Chapter 16

160 26 16
                                    

🍁

Ups! Gambar ini tidak mengikuti Pedoman Konten kami. Untuk melanjutkan publikasi, hapuslah gambar ini atau unggah gambar lain.

🍁

Hari ini rasanya berlalu begitu lambat. Hana merasa akan menjadi gila jika dirinya berada di kantor lebih lama lagi karena pikirannya tidak sanggup melewati beban yang diterimanya saat ini.

Hingga dirinya begitu menanti jam pulang dan perasaannya sedikit membaik hanya dengan tubuhnya yang kini berada di lift dan bersiap untuk pulang.

"Selama sore, pak."

Beberapa karyawan lain memberi hormat, membuka jalan dan membiarkan Bagas yang datang untuk ikut masuk dan menaiki lift bersama mereka.

Hana tersentak, tersenyum kecil saat pandangan mereka bertemu dan kini keduanya harus berdiri bersebelahan di tengah sesaknya lift yang penuh karena jam pulang kantor.

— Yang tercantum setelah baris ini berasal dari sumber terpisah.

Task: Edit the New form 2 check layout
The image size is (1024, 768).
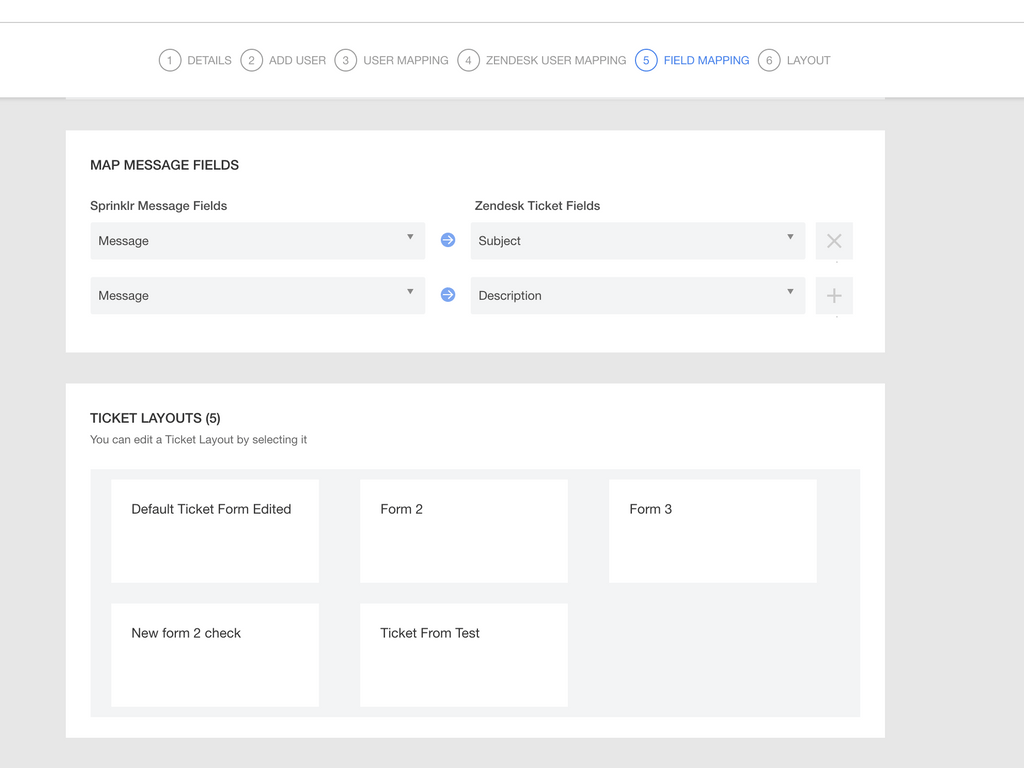Action: click(x=215, y=655)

"Masih sakit?" Di dalam keheningan itu, Bagas sempat-sempatnya merendahkan kepalanya, berbisik ditelinga Hana yang tentu saja membuat wanita itu terkejut.

"Sudah mendingan, terimakasih." Balas Hana ikut berbisik.

Bagas tersenyum kecil, sedikit tergelitik dengan percakapan diam-diam yang mereka lakukan. Rasanya seperti berpacaran secara sembunyi-sembunyi di kantor dan itu sangat menegangkan serta memicu adrenalin.

Berbeda dengan perasaan Bagas yang terlihat membaik, Hana justru memikirkan hal sebaliknya. Hubungannya dengan Bagas kini mulai berjalan pada alur yang salah.

Entah apa maksud dari atasnya itu yang selalu bertindak baik padanya akhir-akhir ini, Hana yang awalnya menerima dengan senang hati kini mulai merasakan rasa tidak nyaman. Perasaan mengganjal karena hati nuraninya tertekan karena rasa bersalah.

Tepatnya semua itu terjadi karena asumsi awal terkait kehamilan.

Dari awal hubungannya dengan Bagas memang seharusnya tidak seintens itu, ia hanya terbawa suasana, berpikir tidak jernih dan malah ingin mengambil jalan instan.

Untuk itu kini Hana memiliki tekad lain, jika memang benar dirinya mengandung, memperbaiki hubungan dengan Reyhan mungkin bisa menjadi pilihannya. Dia masih memiliki harapan, siapa tahu hati suaminya itu bisa melunak saat mendengar kabar bahagia itu.

Benar.

Hana harus sadar.

Ini bisa menjadi awal mula yang baru dari kehidupan rumah tangganya dan untuk memulai semua itu, memutuskan hubungannya dengan Bagas adalah misi pertamanya.

"Mau pulang bareng?" Bagas kembali berbisik, menyadarkan Hana dari lamunan panjangnya.

Layar penanda lantai di pintu lift yang sebentar lagi mengarah ke loby mengambil alih perhatian Hana dan saat pintu itu berbunyi 'ting', semua orang yang berada disana keluar satu persatu begitupula Hana.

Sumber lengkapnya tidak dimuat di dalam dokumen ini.